Comprou um primeiro terreno na avenida Rosa e Silva e, em 1997, iniciou a construção do prédio. Adquiriu mais três terrenos e a estrutura foi crescendo. Depois de cinco ampliações, hoje a área tem seis metros quadrados, sendo 8 mil metros de área construída em todos os pavimentos.

Paralelo à construção, Eduardo Carvalho dava início ao projeto da escola bilíngue. Em parceria com a Maple Bear Canadian School, a ideia era oferecer educação infantil e fundamental em um padrão internacional com metodologia bilíngue.

"Minha esposa viu o anúncio do consulado norte-americano, que buscava contratar um diretor-executivo. Li e fui me candidatar ao cargo".

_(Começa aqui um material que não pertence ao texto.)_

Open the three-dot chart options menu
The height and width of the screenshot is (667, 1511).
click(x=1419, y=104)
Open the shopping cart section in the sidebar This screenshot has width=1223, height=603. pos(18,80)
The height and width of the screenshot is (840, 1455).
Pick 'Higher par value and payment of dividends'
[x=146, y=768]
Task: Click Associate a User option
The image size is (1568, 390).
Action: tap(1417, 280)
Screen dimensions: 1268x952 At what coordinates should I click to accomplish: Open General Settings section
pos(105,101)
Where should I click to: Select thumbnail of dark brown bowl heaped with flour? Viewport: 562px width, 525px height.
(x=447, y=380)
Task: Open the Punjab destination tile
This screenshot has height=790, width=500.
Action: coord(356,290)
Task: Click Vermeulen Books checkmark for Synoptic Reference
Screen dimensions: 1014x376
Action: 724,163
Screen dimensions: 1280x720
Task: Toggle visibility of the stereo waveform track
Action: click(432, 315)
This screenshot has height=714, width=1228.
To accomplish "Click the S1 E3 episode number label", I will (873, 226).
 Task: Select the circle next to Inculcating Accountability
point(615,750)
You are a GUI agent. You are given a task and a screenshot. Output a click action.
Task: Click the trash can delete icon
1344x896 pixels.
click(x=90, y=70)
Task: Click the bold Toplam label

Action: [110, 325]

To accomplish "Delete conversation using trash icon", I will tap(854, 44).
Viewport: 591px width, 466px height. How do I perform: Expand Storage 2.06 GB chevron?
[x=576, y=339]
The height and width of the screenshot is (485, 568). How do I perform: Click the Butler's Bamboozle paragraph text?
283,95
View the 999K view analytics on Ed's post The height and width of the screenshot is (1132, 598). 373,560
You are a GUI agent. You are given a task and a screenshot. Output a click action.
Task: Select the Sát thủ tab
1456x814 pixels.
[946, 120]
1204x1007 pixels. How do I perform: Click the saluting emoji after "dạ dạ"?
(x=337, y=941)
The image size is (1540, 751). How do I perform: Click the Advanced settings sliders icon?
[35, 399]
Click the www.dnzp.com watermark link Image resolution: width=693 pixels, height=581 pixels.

Pesquisas mostram que ao aprender mais um idioma, as habilidades da criança na área cognitiva são bem mais desenvolvidas. A compreensão, a criatividade e o raciocínio são aguçados. “Quanto mais cedo começar, mais efetiva será sua aprendizagem linguística”, complementa.

Para Eduardo Carvalho, o inglês tem um impacto forte na sociedade. Ele já viu muitos empresários perderem negócios por não falarem inglês. “Se você souber inglês, ganha o mundo. Você pode ser um grande profissional, mas sem o inglês, fica limitado. E não podemos limitar a exportação de talentos”.

O diretor da ABA conta que o modelo de educação brasileiro é o grande responsável por este déficit. “Quando um aluno vem fazer um teste aqui e diz que estudou inglês apenas no colégio, a gente não considera, ele não está aprendendo”.

"O caminho natural de um país que deseja ser globalizado é ter escolas bilíngues verdadeiras e não fazer o que estão praticando por aí, colocando escola de inglês dentro do colégio".

Na escola, Mônica, esposa de Eduardo, é a diretora educacional. Seus três filhos também estão na mesma atividade. Eduardo Filho é diretor administrativo-financeiro e Guilherme é o gestor de pesquisa e inovação da ABA. Já Henrique exerce a função de Business Intelligence na Sanofi-Pasteur, em Toronto, no Canadá.

Este ano, a ABA foi considerada a melhor empresa para se trabalhar na América Latina, sendo a melhor educacional, segundo o Great Place to Work. O que prova que uma grande estrutura, complementada por uma equipe de alta competência, facilita o bom aprendizado.

A ABA tornou-se tudo aquilo que Eduardo Carvalho tanto sonhou, ainda garoto, quando dava aulas na garagem de sua casa. “Nosso objetivo não é ser o maior, mas sim o melhor no segmento em que atuamos, sempre tendo como benchmark as melhores instituições do mundo”, finaliza.